The garbage dumped in the park was gathered up and hauled away. Overgrown plants were dug up or trimmed. Broken benches were repaired or replaced. After nine months, the blighted park was a different place.
The Garden Angels continue to take care of the park. They have begun other community projects, too. The Angels started a chess program and a hip-hop group at the local library. They also do library fundraising. Eventually, they hope to help open a local community center.
Shawn is now 18. He studies business management at a community college in Manhattan. His work with Garden Angels won him a Barron Prize, which honors outstanding young leaders around the country. Shawn says his experiences have taught him a lot about the power of youths. "If you give young people a voice, and they feel passion," Shawn says, "they can do what it takes to bring about change."
Erin Rosen-Watson was just 13 when she started her community- service organization, Erin's Helping Hands. Erin had learned that children often enter foster care without any belongings at all. When she began her project, the teenager from Natick, Mass., hoped to collect 200 afghans for foster children. She soon added an "essential care packet" project. Erin donates bags filled with books, stuffed animals, underwear and socks, and toiletries like toothpaste and shampoo. At last count, Erin had given away 6,390 handmade afghans and blankets and more than 6,500 care packages!
Erin's Helping Hands actually has 1,000 hands. In the past four years, 500 people have helped by donating goods as well as sewing, crocheting, and packaging. Social workers distribute the blankets, afghans, and packages to foster kids. "My mother is my biggest volunteer," says Erin.
Erin's dad helps, too. When a local business offered to donate leftover blanket fleece, he rented a truck and filled the family basement with bags of remnants. It took all summer for Erin, her parents, and 100 volunteers to cut and sew the fabric into blankets. Donated stuffed animals and books were added.
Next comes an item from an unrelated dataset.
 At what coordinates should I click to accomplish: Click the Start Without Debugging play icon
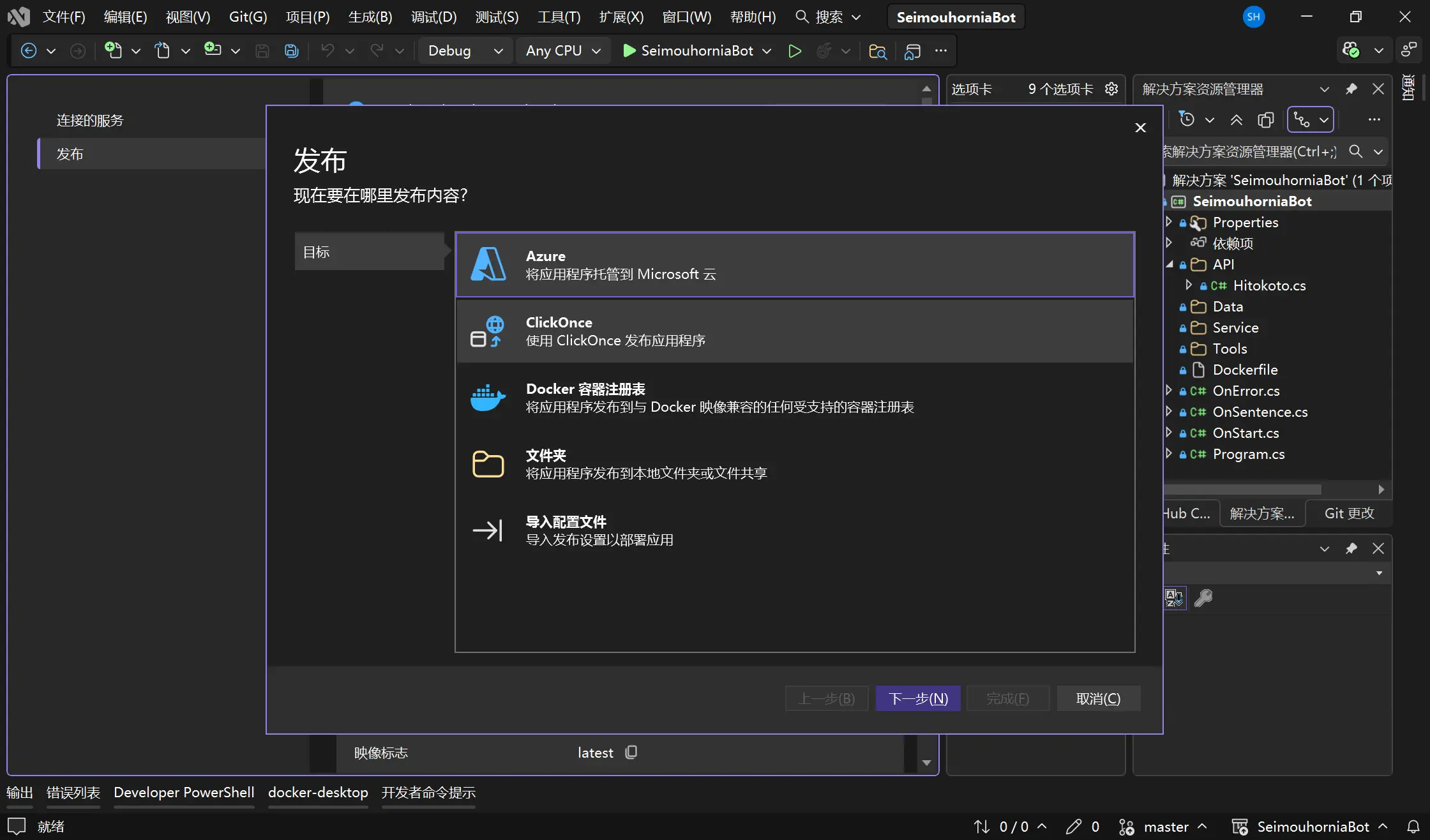[795, 51]
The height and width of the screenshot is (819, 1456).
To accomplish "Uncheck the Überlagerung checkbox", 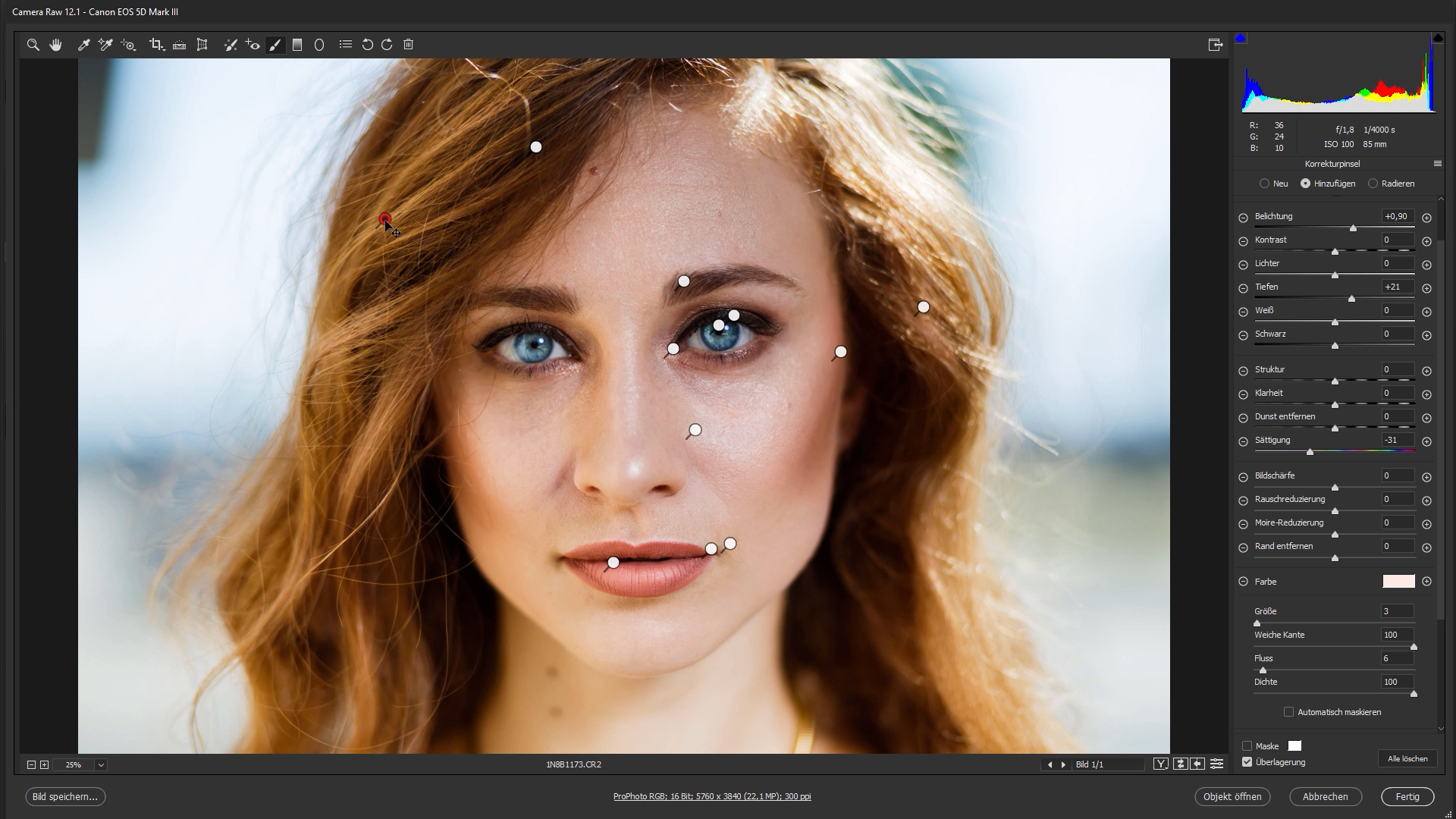I will point(1248,761).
Erin donated 1,618 "care packets" to children at 52 homeless shelters.
Seventeen-year-old Erin is now a college freshman. "I want to do the projects as long as possible," Erin says, noting that about 25 children enter or re-enter foster care in Massachusetts every day. "What I learned is that it is amazing how many people you can reach - and not just with those who get the donation. Many elderly people who sew and crochet for me tell me how much it helps them, by giving meaning to their lives."